=== Extract ===
Monday, July 21, 2008

Wine Class: The Power of Pinot

Sam's Wine and Spirits has some great wine events. I have been to several tastings before but this time I went to an incredible two-night wine class called the "Power of Pinot". Our instructor brought about 9 different types of Pinot for us to try from various parts of the world. And the second week would be the parts we didn't have time to cover during the first night, with a heavy focus on France.

Thursday, July 17, 2008

Beef Stew Zuazua-Style

I have been ordering beef dishes with a gravy on them the last few times I have eaten at a Mexican restaurant. They are served with tortillas on the side so it is almost like fajitas where you make your own. So when I read the recipe for Los Barrios Beef Stew Zuazua-Style, I knew I wanted to try and recreate that "beef with gravy" dish myself.

A mistake I made was not realizing how expensive beef tenderloin is BEFORE heading to the store. Even though I cut this recipe in half while making it myself, I still spend $40 just on the meat! I do not know enough about meats to suggest that you substitute the beef tenderloin for another meat, but I can tell you that you do end up cooking the meat for quite some time so it will not end up being rare no matter what you do. The end result was really good and I'm not sure it would taste as flavorful with a different cut, but if you know about it then go ahead and substitute as you see fit.
=== Data provided ===
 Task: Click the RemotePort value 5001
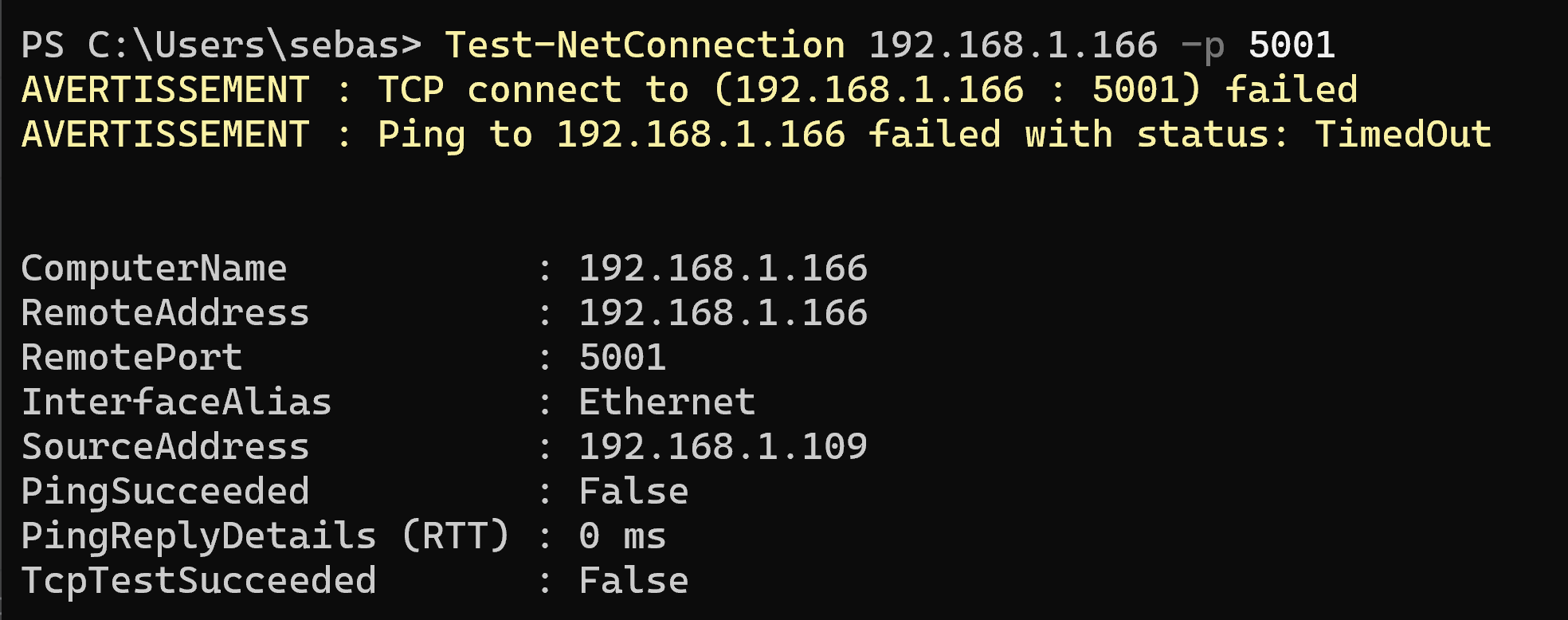622,357
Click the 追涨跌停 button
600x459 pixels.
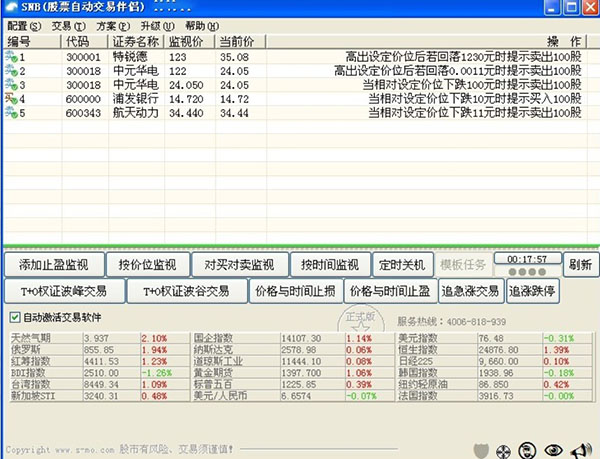532,291
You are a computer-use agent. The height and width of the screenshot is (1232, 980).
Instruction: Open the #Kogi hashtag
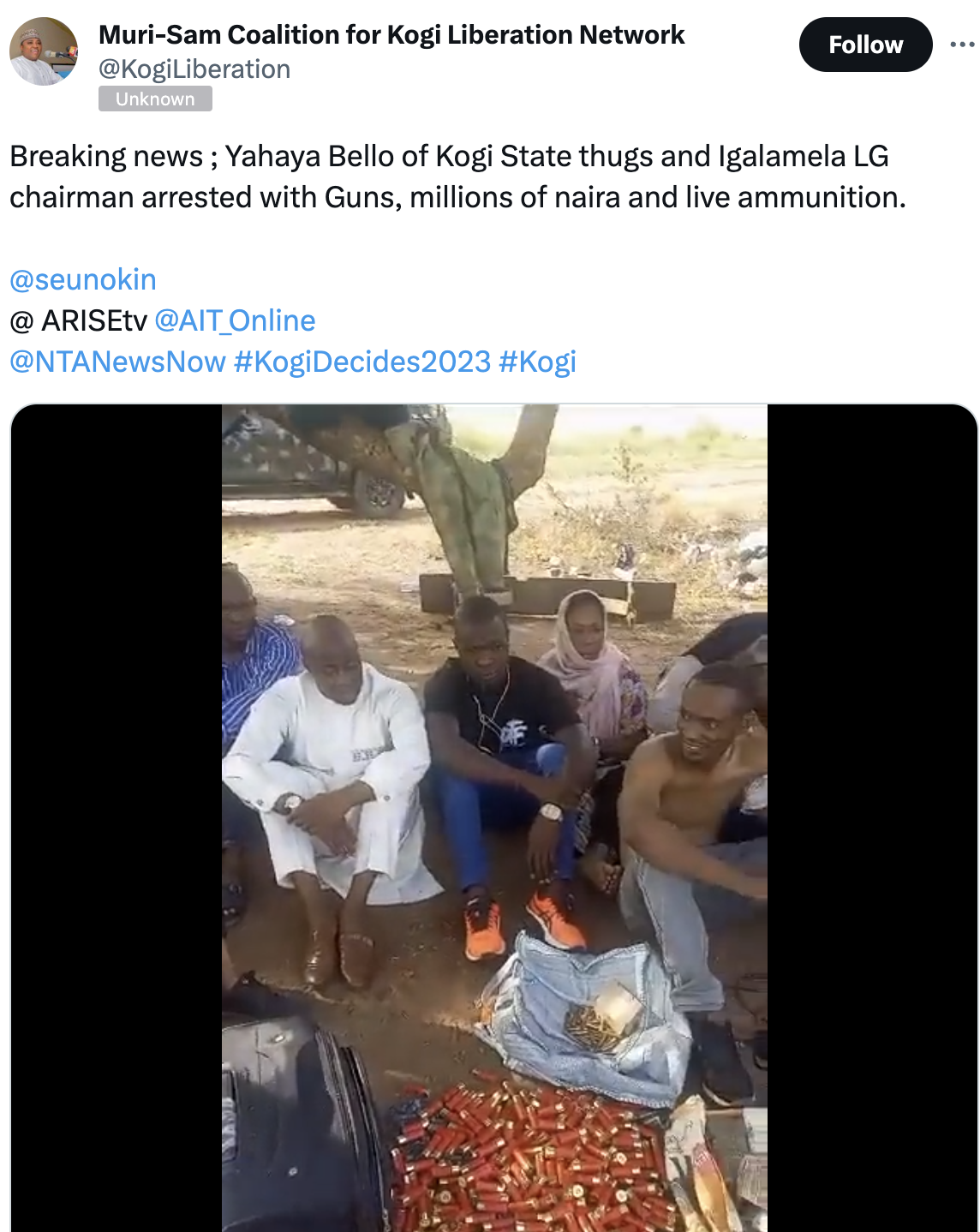pyautogui.click(x=537, y=362)
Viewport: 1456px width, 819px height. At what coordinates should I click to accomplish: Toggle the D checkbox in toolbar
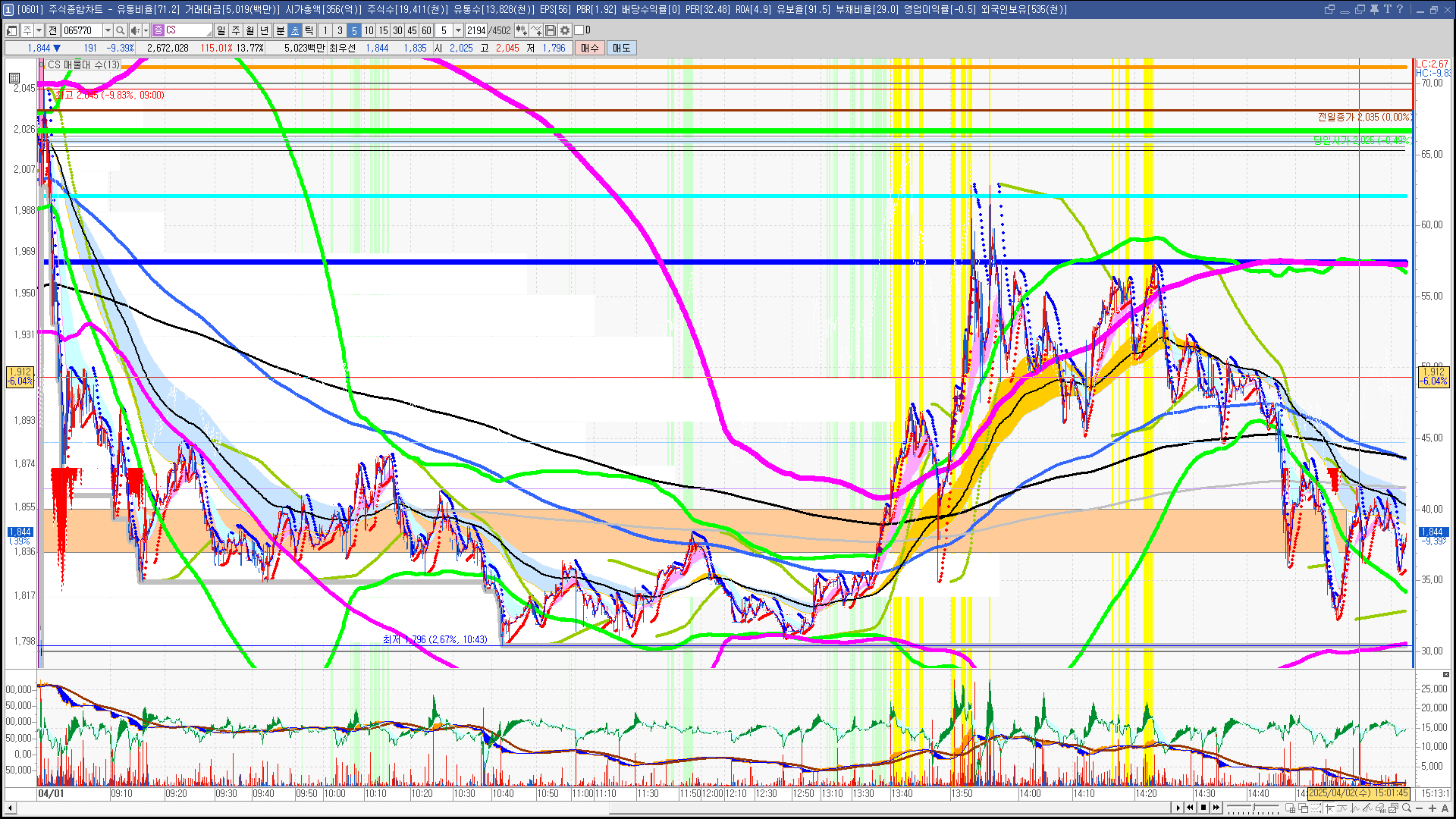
===
• **Problem set**:
(1) Repeat the stretch of the blog posts from "A mistake I" through "you see fit." word for word.
(2) Reproduce the stretch of the records from the line containing "You are a computer-use" through the end of the records, verbatim and without the pictures.
The blog posts and the records have no connection to each other.

• **Replies**:
(1)
A mistake I made was not realizing how expensive beef tenderloin is BEFORE heading to the store. Even though I cut this recipe in half while making it myself, I still spend $40 just on the meat! I do not know enough about meats to suggest that you substitute the beef tenderloin for another meat, but I can tell you that you do end up cooking the meat for quite some time so it will not end up being rare no matter what you do. The end result was really good and I'm not sure it would taste as flavorful with a different cut, but if you know about it then go ahead and substitute as you see fit.

(2)
You are a computer-use agent. The height and width of the screenshot is (1232, 980).
Instruction: Open the #Kogi hashtag
pyautogui.click(x=537, y=362)
Viewport: 1456px width, 819px height. At what coordinates should I click to accomplish: Toggle the D checkbox in toolbar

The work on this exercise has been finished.